On the other hand, Cambodians generally enjoy greater speech freedoms than their counterparts in the country’s nominally communist neighbour Vietnam, where bloggers and pro-democracy activists are regularly imprisoned on charges of harming national security in their writings. In Thailand, too, several dissidents have been imprisoned since the mid-2000s for the slightest criticisms of the monarchy – a reality that hasn’t quite taken hold in Cambodia, also home to a titular king. Unlike Vietnam, Thailand or Burma, Cambodia has not established a strong system of party or military control over speech.
In an interview with Index, Minister of Information Khieu Kanharith defended the country’s press laws, saying that all those who commit ‘misdeeds in journalism’ – libel, slander, incitement – must be charged first under the 1995 Press Law, which allows plaintiffs to sue for reporting that harms their ‘honour’, regardless of truth. While not ideal, it offers them some protection, since the plaintiffs must go through that law before trying to imprison dissidents using the penal code – which lays out criminal defamation guidelines.
Rights groups often retort that, while Cambodia maintains slightly better speech laws than its neighbours, it reneges on upholding them. When activists bring international attention to issues that the government considers particularly sensitive, the police don’t hesitate to strike them down.
In mid-March 2013, law enforcement launched its latest assault on demonstrators – in this instance, police attacked a group gathered at a park outside the prime minister’s mansion, injuring three of them. They were calling for the release of Yorm Bopha, an activist who led the fight against the eviction of some 3500 households near Boeung Kak – a once-iconic lake in the city centre that, since 2008, has been filled with sand to make way for a high-rise development.

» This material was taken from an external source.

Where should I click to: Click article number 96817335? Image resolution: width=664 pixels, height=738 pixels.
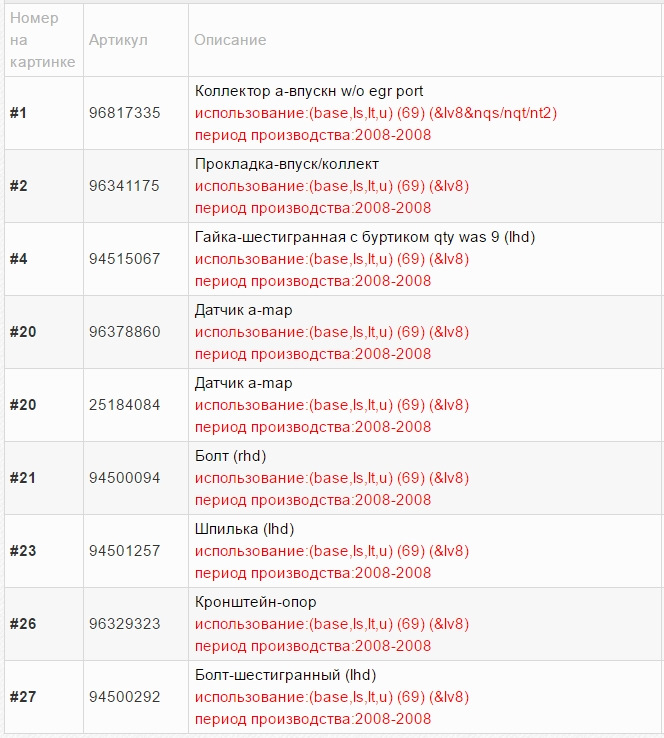[x=124, y=113]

Bopha was sentenced to three years in prison in December 2012 for her alleged role in the beating of a suspected thief, although critics say her arrest is politically convenient.
Because government officials are trying to protect their lucrative business deals from public scrutiny, “land grabs and the illegal timber trade are two common pegs for free speech crackdowns”. They are also used as excuses to jail dissidents who aren’t really involved. In July 2012, Prime Minister Hun Sen accused an opposition radio broadcaster, Mom Sonando, of plotting a bizarre secessionist movement in the remote northeastern province of Kratie – even though he was on a trip to Switzerland at the time. Months earlier, a 14-year-old girl had been killed when police raided homes during a violent eviction. On 15 March 2013, the opposition-aligned pundit was sentenced to 20 years in prison, but an appeals court – to the surprise of many – quashed the secessionism charge. He was released, but given a suspended sentence of four years and four months.
It is an ongoing struggle that reveals that Cambodians, far from being the timid, quiet Buddhists they are stereotyped to be, are actively pushing for change against the domination of party leaders and ruthless business tycoons. For writers like Kho, who once meditated in his poetry on that water convolvulus, it shows that the powerless – even in the face of danger – are willing to push back against the elites who hope to suppress them for their own gain.